関東と関西で違う?敷金と礼金と相場の違い

関東の人が関西に、関西の人が関東に引っ越す際に戸惑うのが、賃貸での「敷金」や「礼金」違いです。ルールが異なっているので勘違いしたまま契約を進めていくと、後でビックリするかもしれません。敷金と礼金と相場の違いをしっかり把握しておきましょう。

敷金とは? 礼金とは?

ここでは「敷金」「礼金」の意味をご説明します。また、関西では呼び名が異なるので、そちらもチェックしてくださいね。

◇敷金

「敷金」とは、通常部屋を借りようとする人が、部屋の持主に預けるお金のことを指します。これは保証金の役目を持っていて、入居者が家賃を払えなくなった際、持主はこのお金で補います。
また、生活をしていればどうしても部屋が汚れたり傷がついたりします。その際は退去時に原状回復をするために修理をしないといけませんが、その分をこのお金(敷金)で補う、ということもあります。その結果、残金があると入居者のもとに『戻ってくる』お金です。

◇礼金

「礼金」は、部屋を貸してくれる持主に対し、お礼として渡すお金のことです。昔、下宿先やアパートに子供を住まわせる際、親御さんから大家さんに「よろしくお願いします」という気持ちを込めて贈られたところから来た商習慣です。
現在では昔のように大家さんが入居者のお世話をするということは少ないのですが、「礼金」の仕組みだけが残っているわけです。こちらはお礼のお金なので入居者には「戻ってこない」お金です。
「敷金(家賃)2ヶ月(分)、礼金2ヶ月」という契約であれば、退去時には敷金2か月から原状回復費用を引いた残金が入居者に戻ってきます。

◇関西では呼び名が異なる!

「敷金」「礼金」という名称は関西では別の言い方の場合があります。

・敷金→保証金
「敷金」の代わりに「保証金」というお金があります。仕組みは関東とほとんど同じですね。引っ越すときの部屋の清掃や修理に使われ、余った分は返金されます。

・礼金→敷引き
「礼金」のかわりに「敷引き」というものがあり、これが関東の「礼金」と同じ役割となっています。「敷引き」は、「保証金」の中から、退去時に入居者に返す必要がない金額を決めたものです。「保証金6カ月、敷引き2ヶ月」と契約していれば、退去時には保証金6ヶ月から敷引き2ヶ月を引いた4ヶ月分の保証金が入居者に戻ってきます。

関東の「敷金・礼金」相場

家を借りる際の初期費用となる「敷金・礼金」。関東で賃貸住宅を借りる人には気になるところですね。その相場は、家賃の1〜2ヶ月程度となっています。敷金・礼金がそれぞれ1か月分であれば、月額家賃6万円とすると、最初に12万円を支払う必要があります。
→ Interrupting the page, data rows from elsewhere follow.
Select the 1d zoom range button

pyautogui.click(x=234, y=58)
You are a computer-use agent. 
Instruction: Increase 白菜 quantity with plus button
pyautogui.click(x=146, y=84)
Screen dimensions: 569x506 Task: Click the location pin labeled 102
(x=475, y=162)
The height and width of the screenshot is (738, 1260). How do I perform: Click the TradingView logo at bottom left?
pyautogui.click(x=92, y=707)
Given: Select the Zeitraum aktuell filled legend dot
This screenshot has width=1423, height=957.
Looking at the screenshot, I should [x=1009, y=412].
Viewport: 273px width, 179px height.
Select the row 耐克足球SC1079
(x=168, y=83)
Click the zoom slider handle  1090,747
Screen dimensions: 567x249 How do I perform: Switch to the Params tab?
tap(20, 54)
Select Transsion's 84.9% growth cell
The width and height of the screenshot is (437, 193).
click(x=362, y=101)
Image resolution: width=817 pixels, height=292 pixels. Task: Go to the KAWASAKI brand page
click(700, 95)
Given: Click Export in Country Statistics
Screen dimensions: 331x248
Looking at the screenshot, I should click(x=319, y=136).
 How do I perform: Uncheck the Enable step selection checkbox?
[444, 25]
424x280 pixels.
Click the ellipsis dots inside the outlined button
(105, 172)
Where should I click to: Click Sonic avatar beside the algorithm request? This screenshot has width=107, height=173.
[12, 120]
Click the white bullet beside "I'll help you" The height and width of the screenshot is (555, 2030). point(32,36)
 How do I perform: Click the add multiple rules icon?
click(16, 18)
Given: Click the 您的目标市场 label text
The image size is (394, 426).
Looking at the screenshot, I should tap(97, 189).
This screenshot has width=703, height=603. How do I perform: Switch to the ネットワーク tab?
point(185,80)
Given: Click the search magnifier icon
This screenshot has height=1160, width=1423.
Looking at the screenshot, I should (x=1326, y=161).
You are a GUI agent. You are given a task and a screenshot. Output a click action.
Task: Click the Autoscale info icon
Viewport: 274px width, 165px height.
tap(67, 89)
中には「敷金・礼金なし」という物件もありますが、その場合は「その他一時金」などの別の名目で退去時にまとまったお金を支払う場合もあるので、どんな物件でも条件は必ず隅々までチェックしましょう。

関西の「敷金・礼金」相場

では関西ではどうでしょうか。関西の「保証金」は、関東の「敷金・礼金」を足し合わせた額という見方もできるので自然と高くなりますが、家賃の6~8ヵ月程度と言われています。月額6万円の賃貸であれば、最初に36万円支払う必要があります。

また、最終的な原状回復費用と礼金の額を足した役割である「敷引」の相場は、家賃2ヶ月程度で、この場合は12万円。つまり退去時には36万円から12万円を引いた24万円が入居者に戻ってくることになります。引っ越し先が賃貸であればそのまま新居の「保証金」にあてられますね。

敷き引きに修繕費もはいっていることがありますが、大きな破損・汚損の場合、別途請求する場合があります。

初期費用が高額になりがちな関西の仕組みですが、実は一定期間が過ぎた後に行われる契更新料がかからないというメリットがあります。長く同じところに住むのであればお得なシステムと言えるでしょう。また、入居した段階で退去時に戻ってくるお金を計算しやすいというのもメリットと言えます。

関東と関西では商習慣の違いから、賃貸住宅を借りる際には用意する費用が違ってくるので注意しましょう。近年では関西でも関東と同様の「敷金・礼金」システムの物件も増えているので、不動産屋で物件を探す際には忘れずに調べておきましょう。